The Happiness Project (Blogroll Spotlight Series)
18 Jan 2009 Leave a Comment
in Blogroll Spotlight, blogging, conversations
I’ve been reading The Happiness Project for at least a year now, and it’s definitely one of my favorite daily reads. Gretchen Rubin is the author of the blog, and the book by the same name comes out late next year. Rubin posts regularly, with quotations, lists of tips, links to other websites and books along the same lines, but also includes anecdotes from her own life that are not just her successes, but also her failures or struggles along the road to happiness. Her engaging voice and grounded approach are right up my alley, but since her entries are all rather short, they are easy to absorb in a few stolen minutes during your day. I also think THP is a really effective example of how authors can use blogs to build interest for their books, but that’s not really why I read it.

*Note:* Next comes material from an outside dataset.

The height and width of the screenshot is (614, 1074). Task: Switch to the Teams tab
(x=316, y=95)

Sometimes with my college students, I ask them to think about whether the ever-increasing flow of information in the digital age is more beneficial or detrimental. How do we benefit from hearing about the terrible tragedies that happen in this world, like the man in Austria who kept his daughter captive for decades, or the desperate mother in Florida who appears to have killed her three-year-old? What good does this bring to our lives? I bring up “mean world syndrome,” a theory I read first in Abandoned in the Wasteland: Children, Television, & the First Amendment when I was a student myself. Minow got the idea from George Gerbner, who was describing the negative effects of television on its viewers, but I think the idea applies just as easily to those who are heavy consumers of the news in today’s modern world.
From the linked article:
The programming reinforces the worst fears and apprehensions and paranoia of people…. Our surveys tell us that the more television people watch, the more they are likely to be afraid to go out on the street in their own community, especially at night. They are afraid of strangers and meeting other people.

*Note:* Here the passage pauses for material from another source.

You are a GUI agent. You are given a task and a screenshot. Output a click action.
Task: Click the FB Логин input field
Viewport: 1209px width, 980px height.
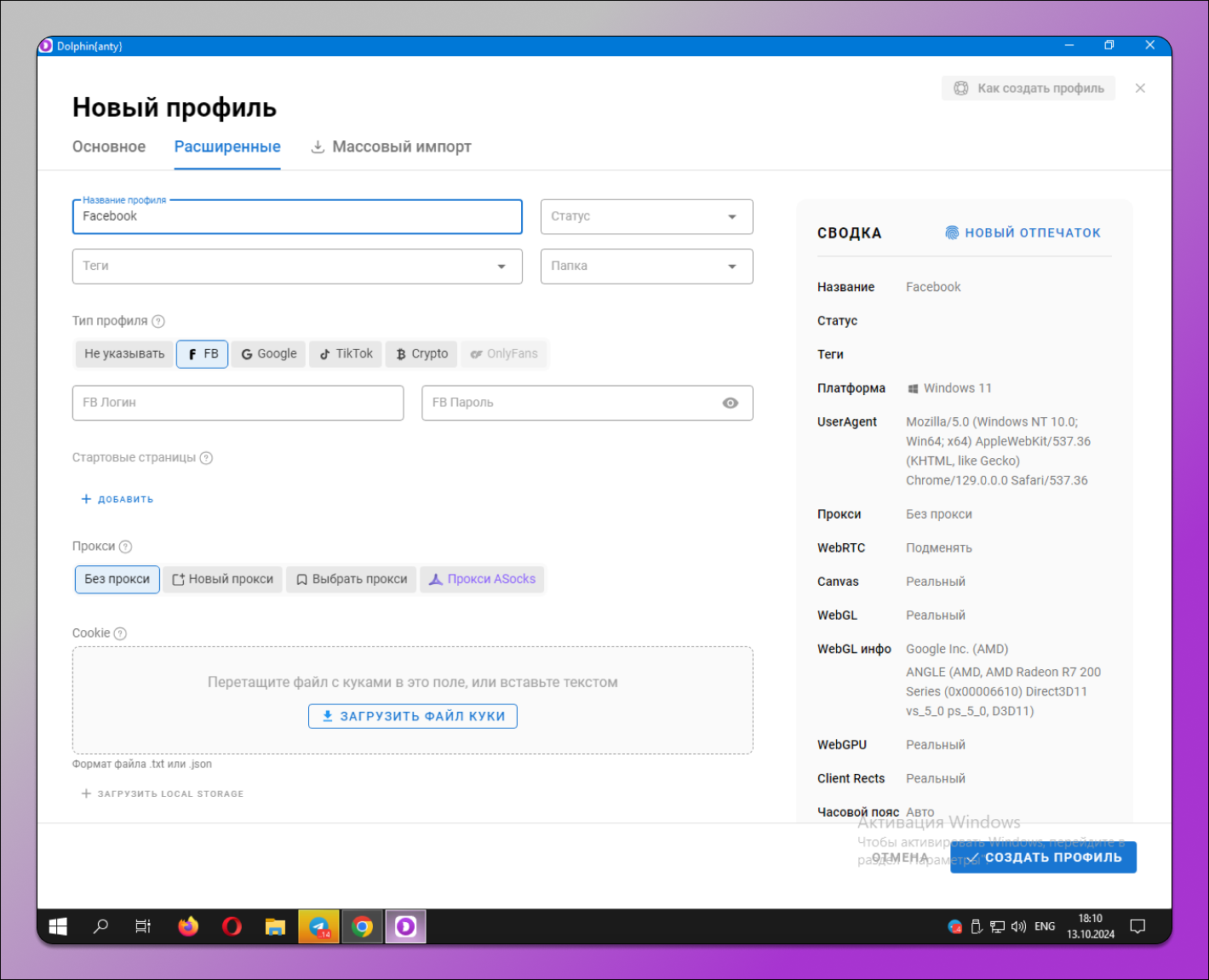point(238,403)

Books, music, poetry, and good friends are pretty fail-safe antidotes to mean-world syndrome, but what about when you just need a small jolt, a dose of positive, constructive thinking in the middle of a tough or discouraging day? That’s when I turn to resources like The Happiness Project, to spend at least a little time each day thinking about how to be a happier person and how to help my children and my family be happier, and not about all the potential obstacles to happiness there are out there in the world. I think it’s an important frame of mind to work towards, and I need all the tools I can get.
My new favorite happiness-related resource, found through the Happiness Project, is the Authentic Happiness site at the University of Pennsylvania. It’s full of psychological questionnaires on all different aspects of personal happiness, and if you register, the site will store all your responses for you. Once you’ve taken a few, interesting patterns start to emerge, which should leave you with much food for thought.